Everybody wants to have "the good life." However, if someone has a chronic, severe psychiatric disability, often they can not perform at a job on the same level as an unimpaired person. Many of us can work at only a minimal level. This leads to perpetually living on a low income level. Thus we see people our age and younger enjoying things like a house, a new car, travel, parties, and the stock market. We are lucky if we can maintain a part-time job which will allow us to occasionally have a Denny's meal, or to live in a neighborhood other than the very worst. 

When someone in their twenties who has a chronic mental illness holds down a job, they may begin thinking more highly of themselves, which is a good thing. But they may also believe they're cured and don't need treatment, and this could be a mistake. 

The pattern in which some mental health consumers periodically go off medication and then relapse was referred to by one therapist as "the revolving door" of mentally ill people returning to the hospital. 

I have made many of the mistakes typically made by persons with mental illness. 

The pattern for many persons with a mental illness often begins with a period of doing very well. The person with mental illness may or may not go off medication in the belief that they are cured. At some point, something goes wrong. 

Those who remained medicated probably have a better chance of weathering an incident. (Such an incident might be a dog bite, a breakup with a partner, the death of a loved one, a fender-bender auto accident, or something else that disrupts a person's stability.) 

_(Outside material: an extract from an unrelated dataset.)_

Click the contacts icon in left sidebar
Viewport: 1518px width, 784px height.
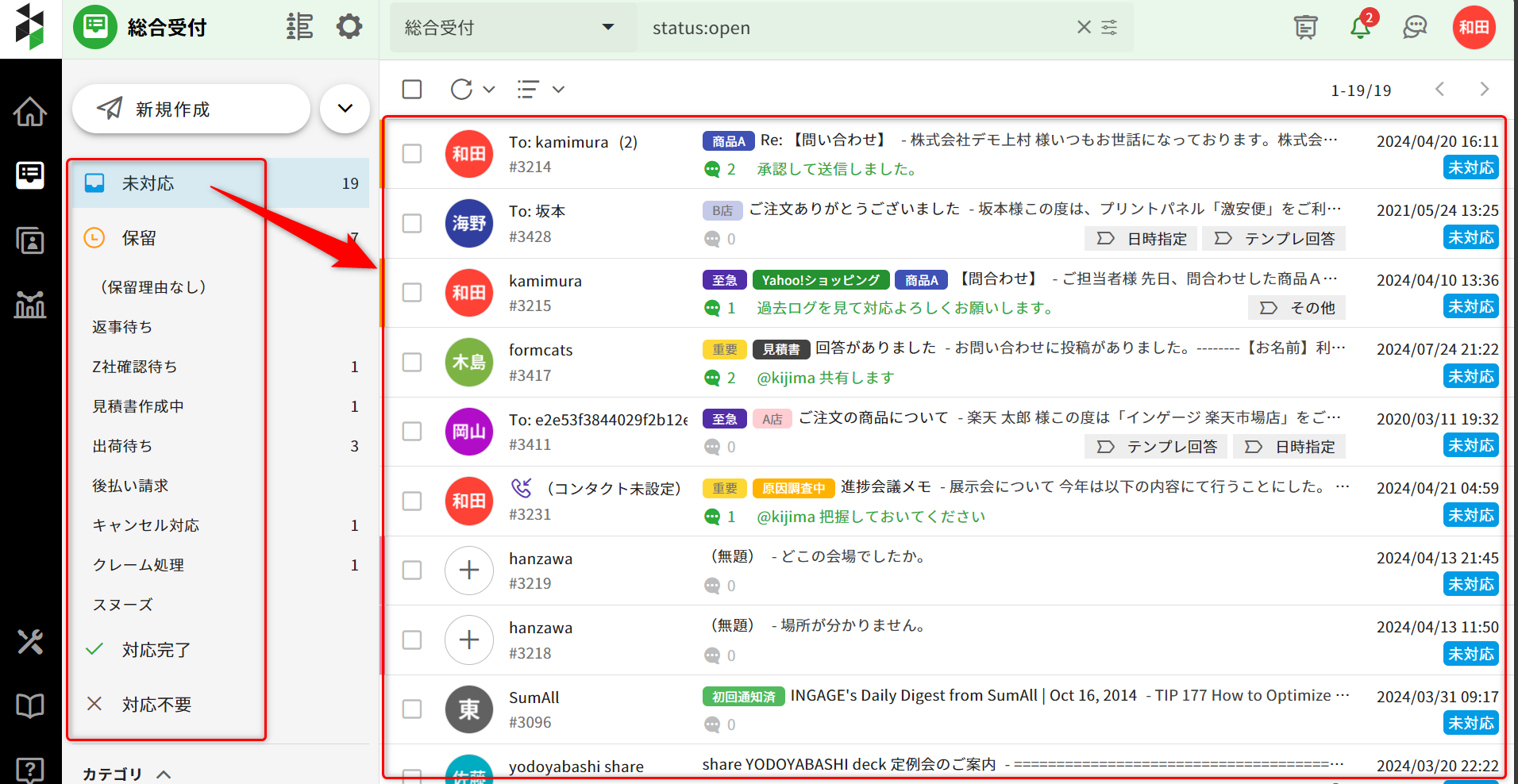(30, 240)
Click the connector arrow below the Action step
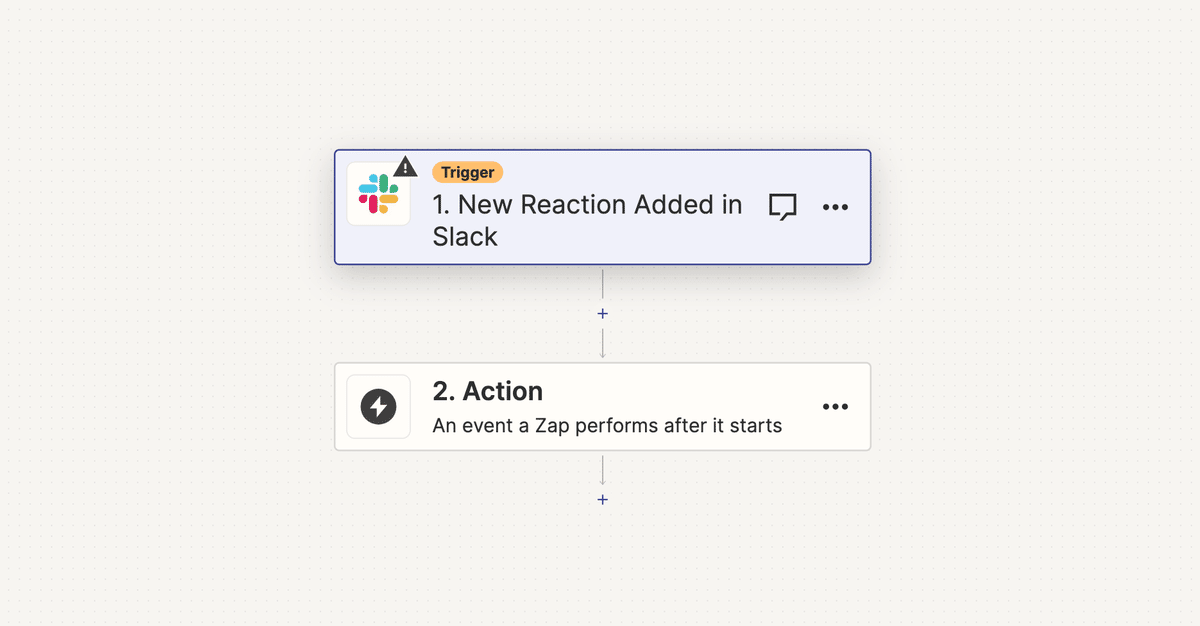 pos(602,470)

Someone with severe mental illness may go through several cycles before they're done. The person is working and doing well, something happens to them and they deteriorate, and then they return to the hospital and are back to square one. At that point, the person eventually regains a good level of functioning and tries again, or else they might be too damaged from too many relapses to keep at it. 

It is believed that people with schizophrenia often experience fewer symptoms after age fifty. Middle and old age can be looked forward to as a time when things are finally better. For this to happen, someone with schizophrenia must physically survive that long, must not have too many repeat psychotic episodes since each one does damage, and must have some kind of adequate living situation.